1. Seeking knowledge and practicing good deeds
2. Striving for spiritual and material progress in one's own life
3. Living a life of gratitude and the importance of intellectual pursuits
4. Preservation of Fatimid philosophy, heritage and traditions
5. Gender equality, interfaith harmony and coexistence
Fakhruddin advocates for a progressive interpretation of Islam that balances traditional values with modern education and scientific advancement. He teaches that the essence of being a Muslim is to follow the middle path which is in effect, the 'straight path' towards Allah almighty.

== Mazar-e-Qutbi ==
The Mazaar-e-Qutbi is a religious complex built by Fakhruddin and located in Thane, India, situated near the Sanjay Gandhi National Park. The centerpiece of the complex is Raudat-un-Noor, a mausoleum built in honour of Syedna Khuzaima Qutbuddin RA, in which the entire Quran is engraved in gold on its inside marble walls, creating a stunning visual representation of Islamic scripture.

The complex also includes a Community Hall and serves multiple purposes beyond being a place of reverence and prayer. The adjoining Social Welfare Center is open to all, regardless of caste or creed, providing three free meals a day, services such as women's vocational training classes and children's tuition classes.

== Controversy ==
The succession to the position of Dā'ī al-Muṭlaq has been disputed since 2014, leading to a split in the Dawoodi Bohra community. Fakhruddin's claim is challenged by Mufaddal Saifuddin, who is recognized as the leader by a larger portion of the community. The Bombay High Court on 23rd April 2024 dismissed Taher Fakhruddin's lawsuit, directing that Mufaddal Saifuddin is the leader of the Dawoodi Bohra community. Taher Fakhruddin has appealed the judgement.

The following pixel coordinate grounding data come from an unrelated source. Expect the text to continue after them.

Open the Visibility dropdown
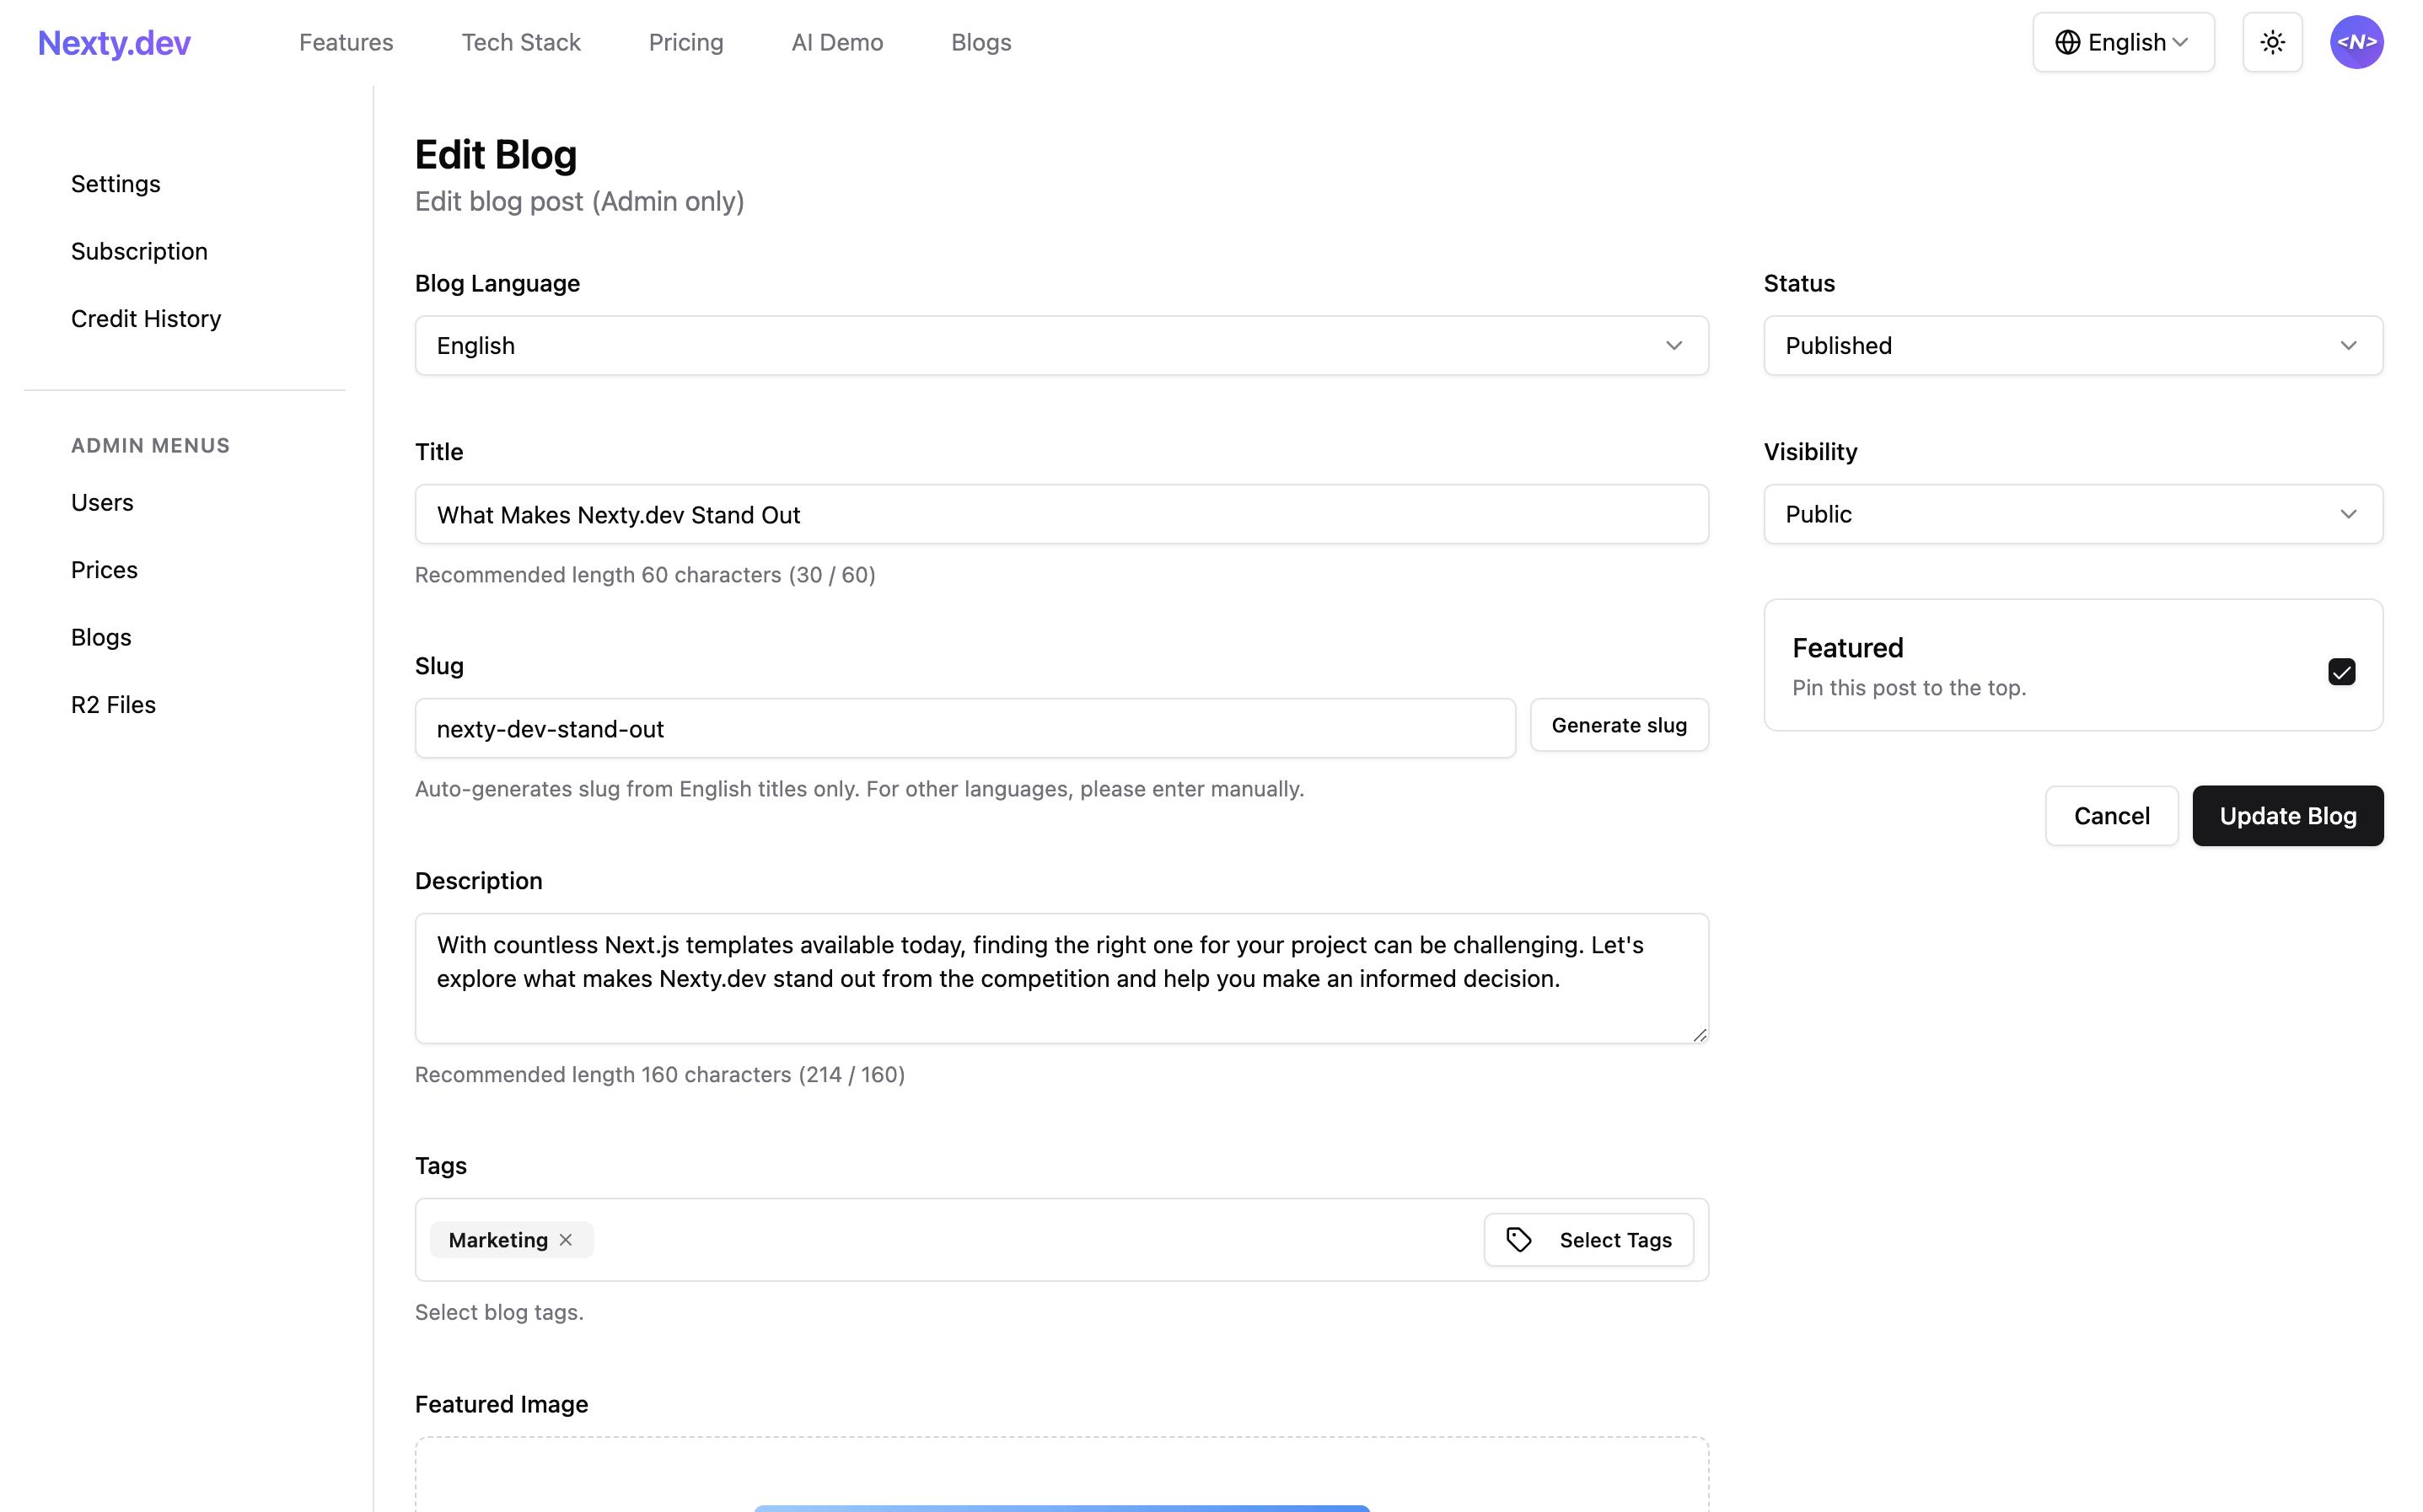This screenshot has height=1512, width=2423. 2072,514
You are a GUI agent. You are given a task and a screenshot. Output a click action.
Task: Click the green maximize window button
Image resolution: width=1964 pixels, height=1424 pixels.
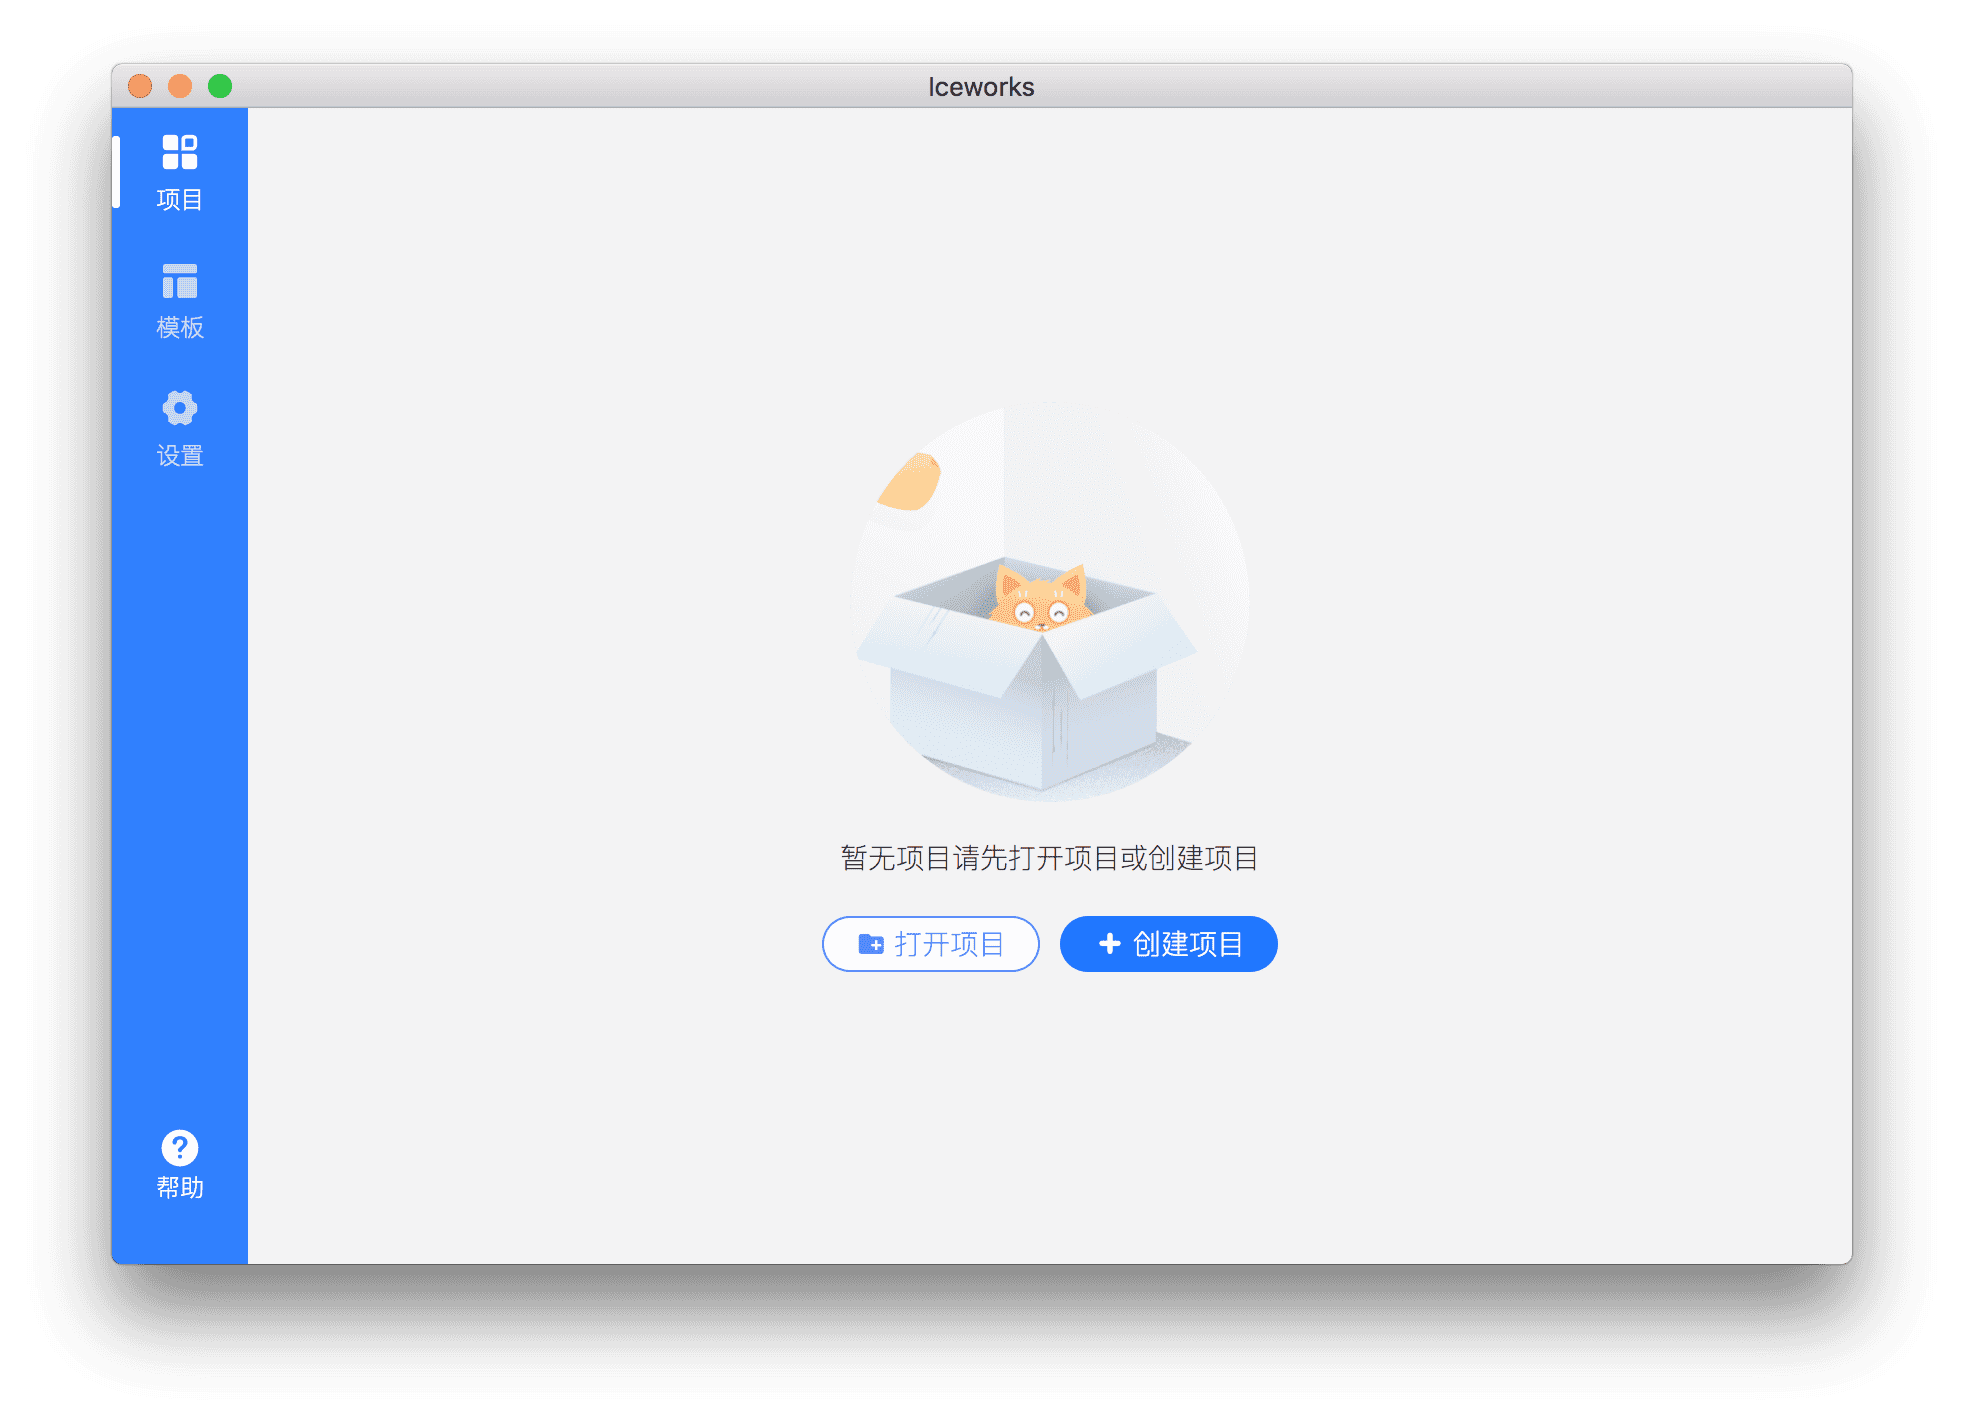coord(220,87)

The Appeal is being heard by a Division Bench of the Bombay High Court. At the time of admitting and expediting the appeal on December 17, 2024, objections were raised by the Respondent that innocent or impressionable members of the Dawoodi Bohra community might be confused by the Appellant’s claims. In response to these objections, the court directed that during the pendency of the appeal, the Appellant must refrain from publicly stating that he is the "54th Dai al-Mutlaq of the Qutbi Bohra Community worldwide". The court also directed and clarified that while specific restrictions applied solely to the Appellant as an individual, the Appellant’s followers and others remain free to express their own views and that certain qualifying wording should be added to the website and social media platforms of the Appellant.

== Public engagement ==
Fakhruddin regularly delivers sermons and publishes religious texts for his followers. In his regular Majalis al-Hikma (Sessions of Wisdom) series, he addresses topical questions and provides contemporary guidance to his community in three languages: English, Lisaan ud-Da'wat and Arabic.

Fakhruddin has also engaged in interfaith dialogue and participated in academic discussions on Islamic history and theology.

Fakhruddin has also travelled to perform Umrah in 2025 and visited Fatimid Cairo in 2026 to perform ziyarat of Ras'ul Hussain.